Правда, и среди них обнаружились потери. Летом того же 1726 года в возрасте 31 года скончался Н. Бернулли, чье здоровье еще до приезда в Петербург внушало серьезные опасения его близким и друзьям (одно время он вынужден был основательно лечиться в Италии). Эта смерть означала большую утрату для начинающейся русской науки и глубокую личную драму для молодого Д. Бернулли. 1 августа 1726 года, присутствуя на торжественном собрании Академии наук, Екатерина I выразила ему соболезнования и заверила в своем расположении (очевидно, воспользоваться им гениальному швейцарцу не пришлось, так как и сама императрица через несколько месяцев скончалась).

Д. Бернулли форсирует свои хлопоты по приглашению в Петербургскую Академию наук 19-летнего Леонарда Эйлера (1707–1783), которого братья Бернулли знали еще по его детским годам в Базеле. (Их отец И. Бернулли внеурочно занимался с высокоодаренным мальчиком математикой.) Наконец, Даниил смог сообщить благоприятную весть юному Леонарду, который еще с осени 1725 года, по его собственным словам, томился в ожидании, ибо «молодые Бернулли крепко обещали» ему похлопотать о пристойном «месте» и для него. «Несколько месяцев тому назад, — примерно в середине 1726 года извещал Л. Эйлера Д. Бернулли, — я писал к вам по приказанию нашего президента г. Блюментроста и от его имени приглашал вас занять место адъюнкта в нашей Академии с жалованьем по 200 рублей в год. Я очень хорошо понимал, что оно гораздо ниже ваших достоинств, и хотя вы сами приняли такое предложение, я не преминул, однако, хлопотать о ваших выгодах и был настолько счастлив, что преуспел в этом. Вы будете судить о том сами, милостивый государь, по письму, которым удостоил меня г. Блюментрост и которое посылаю вам в подлиннике. Вас ожидают здесь с величайшим нетерпением, итак поспешите насколько возможно скорее и выезжайте еще этою зимою... Между тем не забудьте прислать в наискорейшем времени какую-нибудь из ваших статей. Ею вы убедите, что сколько ни говорил я о вас хорошего, однако так и не высказал всего, так как уверен, что я тем самым оказал Академии гораздо большую услугу, чем вам».
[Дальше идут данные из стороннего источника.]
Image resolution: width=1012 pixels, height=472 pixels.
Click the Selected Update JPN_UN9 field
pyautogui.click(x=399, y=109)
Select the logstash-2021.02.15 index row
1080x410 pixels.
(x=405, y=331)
Л. Эйлер, который еще в 1723 году, в возрасте шестнадцати лет защитил магистерскую диссертацию по философии (но в душе был математиком), принялся усердно изучать анатомию и физиологию, так как Д. Бернулли выхлопотал ему место адъюнкта на своей кафедре. Причем не просто изучать, но именно в том аспекте, в каком ставил физиологические проблемы его старший друг, то есть в механико-математическом (движение жидкости в трубах и сосудах, распространение звука и т. д.). Не случайно, вскоре по прибытии в Петербург, он в подтверждение характеристики, данной ему Д. Бернулли, и в оправдании надежд, возлагавшихся на него академическим начальством, написал трактат «Основы движения крови по артериям», где физиология поверялась механикой.

3

По случайному стечению обстоятельств Л. Эйлер прибыл в Петербургскую Академию наук из Швейцарии в тот день (24 мая 1727 года), когда остановилось «движение крови по артериям» 43-летней императрицы Екатерины I, которая еще так недавно сама соболезновала Д. Бернулли по поводу смерти его старшего брата. Последовавшее почти трехлетнее царствование отрока Петра II, при котором, в сущности, всеми делами заправлял «полудержавный властелин» князь А. Д. Меншиков, косвенным образом неблагоприятно отразилось на академической жизни.

Двор перебрался в Москву. Туда же в начале 1728 года последовал и президент Академии Блюментрост, оставив за себя «все дела академические и канцелярские управлять и крепить» Иоганна-Даниила Шумахера (1690–1761).